Petronella Saves Nearly Everyone

Petronella Saves Nearly Everyone: The Entomological Tales of Augustus T. Percival Petronella Saves Nearly Everyone, by Dene Low, is a somewhat funny juvenile that reads like an odd cross between P.G. Wodehouse and Georgette Heyer. Petronella Arbuthnot, a young English lady of substance, is celebrating her sweet sixteenth in the opening years of the 20th century when her guardian, her Uncle Augustus, swallows a beetle from Tou-Eh-Mah-Mah Island and is immediately consumed with the desire to eat insects and other creepy crawlies of all kinds. Horrors are likely to ensue; Petronella is possessed of quite a large fortune that she cannot touch until she comes of age, and her rather Wodehousian aunts, Theophilia and Cordelia, would like nothing better than to take over the guardianship of Petronella and her money. As any reader of Wodehouse knows, being under the care of such aunts is a fate worse than death; but if they learn of Uncle Augustus’ new proclivities, it is a fate only too likely.

And then Dame Carruthers, famous British Actress, and Generalissimo Reyes-Cardoza, ambassador to England from the nascent state of Panama, are abducted right from Petronella’s birthday party, and the marquee tent falls down and nearly smothers everyone, and the game is on.

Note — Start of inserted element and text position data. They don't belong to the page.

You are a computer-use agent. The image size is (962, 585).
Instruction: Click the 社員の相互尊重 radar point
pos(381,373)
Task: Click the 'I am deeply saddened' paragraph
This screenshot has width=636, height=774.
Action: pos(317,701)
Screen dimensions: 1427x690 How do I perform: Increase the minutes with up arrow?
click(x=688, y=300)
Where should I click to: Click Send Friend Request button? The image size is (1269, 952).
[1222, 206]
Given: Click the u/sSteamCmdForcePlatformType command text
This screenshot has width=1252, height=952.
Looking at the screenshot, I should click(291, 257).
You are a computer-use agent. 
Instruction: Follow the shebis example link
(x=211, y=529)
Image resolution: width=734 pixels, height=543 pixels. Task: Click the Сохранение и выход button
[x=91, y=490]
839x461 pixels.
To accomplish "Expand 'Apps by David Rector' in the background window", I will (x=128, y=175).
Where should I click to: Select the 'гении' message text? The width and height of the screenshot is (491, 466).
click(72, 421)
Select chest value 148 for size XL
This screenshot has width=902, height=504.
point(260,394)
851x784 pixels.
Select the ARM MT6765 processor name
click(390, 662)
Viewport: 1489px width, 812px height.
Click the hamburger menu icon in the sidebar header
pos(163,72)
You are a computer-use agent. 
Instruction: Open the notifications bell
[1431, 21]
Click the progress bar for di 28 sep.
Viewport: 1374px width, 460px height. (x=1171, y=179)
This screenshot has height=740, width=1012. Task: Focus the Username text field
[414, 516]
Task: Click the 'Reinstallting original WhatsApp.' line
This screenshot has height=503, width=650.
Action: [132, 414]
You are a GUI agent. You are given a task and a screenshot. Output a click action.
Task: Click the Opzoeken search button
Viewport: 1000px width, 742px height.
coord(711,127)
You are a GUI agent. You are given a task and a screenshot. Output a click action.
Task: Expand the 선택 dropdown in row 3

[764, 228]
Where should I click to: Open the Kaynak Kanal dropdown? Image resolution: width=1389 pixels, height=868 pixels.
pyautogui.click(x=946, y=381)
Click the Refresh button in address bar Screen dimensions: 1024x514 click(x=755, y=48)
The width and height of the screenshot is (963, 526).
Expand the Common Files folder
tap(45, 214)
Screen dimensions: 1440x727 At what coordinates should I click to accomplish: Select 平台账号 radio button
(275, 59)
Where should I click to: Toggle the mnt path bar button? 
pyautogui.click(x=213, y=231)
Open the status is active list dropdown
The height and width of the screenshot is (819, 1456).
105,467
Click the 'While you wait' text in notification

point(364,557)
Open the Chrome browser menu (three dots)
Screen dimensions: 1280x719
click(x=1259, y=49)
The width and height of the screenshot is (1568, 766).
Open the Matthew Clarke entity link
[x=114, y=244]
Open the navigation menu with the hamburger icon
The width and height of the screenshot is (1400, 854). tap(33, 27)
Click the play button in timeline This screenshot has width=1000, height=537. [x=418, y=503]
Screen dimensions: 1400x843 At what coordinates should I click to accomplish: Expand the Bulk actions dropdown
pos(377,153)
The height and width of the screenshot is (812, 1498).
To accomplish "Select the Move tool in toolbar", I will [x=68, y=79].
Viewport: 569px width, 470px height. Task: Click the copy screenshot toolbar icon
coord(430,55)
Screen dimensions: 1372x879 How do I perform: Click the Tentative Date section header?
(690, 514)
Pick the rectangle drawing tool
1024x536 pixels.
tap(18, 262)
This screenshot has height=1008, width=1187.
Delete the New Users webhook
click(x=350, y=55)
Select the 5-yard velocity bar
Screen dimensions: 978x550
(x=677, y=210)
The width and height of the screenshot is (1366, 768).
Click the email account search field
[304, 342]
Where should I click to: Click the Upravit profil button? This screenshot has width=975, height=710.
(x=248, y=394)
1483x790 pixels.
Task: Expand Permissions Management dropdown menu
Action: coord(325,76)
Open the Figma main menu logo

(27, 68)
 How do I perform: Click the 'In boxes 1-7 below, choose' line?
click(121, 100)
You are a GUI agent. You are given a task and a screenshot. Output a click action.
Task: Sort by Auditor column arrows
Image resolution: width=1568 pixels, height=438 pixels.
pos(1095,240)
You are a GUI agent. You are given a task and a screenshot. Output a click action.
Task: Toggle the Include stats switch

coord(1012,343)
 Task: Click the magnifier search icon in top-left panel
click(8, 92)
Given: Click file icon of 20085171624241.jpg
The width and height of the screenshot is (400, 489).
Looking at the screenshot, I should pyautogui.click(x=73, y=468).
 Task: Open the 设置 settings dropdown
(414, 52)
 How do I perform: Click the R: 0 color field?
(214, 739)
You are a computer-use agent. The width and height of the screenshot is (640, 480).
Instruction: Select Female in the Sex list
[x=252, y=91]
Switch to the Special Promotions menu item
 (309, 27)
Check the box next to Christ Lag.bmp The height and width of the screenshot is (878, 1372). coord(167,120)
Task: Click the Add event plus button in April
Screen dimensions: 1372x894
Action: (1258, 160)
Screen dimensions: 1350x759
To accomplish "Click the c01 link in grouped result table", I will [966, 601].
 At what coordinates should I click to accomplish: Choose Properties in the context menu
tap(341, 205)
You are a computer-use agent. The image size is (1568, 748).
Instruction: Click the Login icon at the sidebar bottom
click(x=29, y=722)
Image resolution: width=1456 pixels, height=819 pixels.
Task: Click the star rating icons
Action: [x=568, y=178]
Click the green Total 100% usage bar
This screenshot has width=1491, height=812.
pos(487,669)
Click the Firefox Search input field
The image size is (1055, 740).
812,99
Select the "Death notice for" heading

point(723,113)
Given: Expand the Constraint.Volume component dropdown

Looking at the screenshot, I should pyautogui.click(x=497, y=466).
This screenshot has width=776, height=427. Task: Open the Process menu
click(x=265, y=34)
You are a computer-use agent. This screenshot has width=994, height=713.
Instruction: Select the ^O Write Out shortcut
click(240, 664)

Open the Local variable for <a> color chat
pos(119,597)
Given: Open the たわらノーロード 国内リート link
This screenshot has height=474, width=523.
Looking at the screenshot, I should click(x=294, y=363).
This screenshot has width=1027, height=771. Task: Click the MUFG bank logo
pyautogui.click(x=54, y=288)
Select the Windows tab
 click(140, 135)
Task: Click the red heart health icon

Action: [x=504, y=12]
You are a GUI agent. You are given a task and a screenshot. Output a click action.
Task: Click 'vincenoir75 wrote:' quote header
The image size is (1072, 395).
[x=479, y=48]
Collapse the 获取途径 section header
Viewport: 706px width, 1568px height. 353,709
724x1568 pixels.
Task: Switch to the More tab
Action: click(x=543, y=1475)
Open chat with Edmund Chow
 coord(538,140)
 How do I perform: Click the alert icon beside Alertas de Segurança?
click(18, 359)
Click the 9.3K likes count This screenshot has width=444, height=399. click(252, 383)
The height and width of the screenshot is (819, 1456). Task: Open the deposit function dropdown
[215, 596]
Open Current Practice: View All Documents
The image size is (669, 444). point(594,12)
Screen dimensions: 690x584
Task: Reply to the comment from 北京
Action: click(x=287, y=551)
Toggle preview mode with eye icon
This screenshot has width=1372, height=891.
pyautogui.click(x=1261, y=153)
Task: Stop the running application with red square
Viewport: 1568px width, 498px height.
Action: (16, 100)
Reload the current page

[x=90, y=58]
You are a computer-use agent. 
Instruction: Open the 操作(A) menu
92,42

As I say, Low is clearly channeling Wodehouse and Heyer, a potent combination; but, although the book is entertaining enough (my kids all enjoyed hearing it) it’s rather a pale shadow of the originals. The Aunts are diverting but underused, and though she tries, Low doesn’t have Wodehouse’ hand with language. And then, Petronella is constantly going into raptures over her bosom friend Jane’s brother James’ handsome physique, which gets rather tiresome. By the time we finished the book I began to read these passages in a dreamy voice while the kids all giggled and waved me on.

Still, it’s light, reasonably entertaining, and despite Augustus’ fate not unreasonably disgusting.

The book is subtitled “The Entomological Tales of Augustus T. Percival,” which leads me to believe that sequels were projected; to date, though, there haven’t been any that I can find.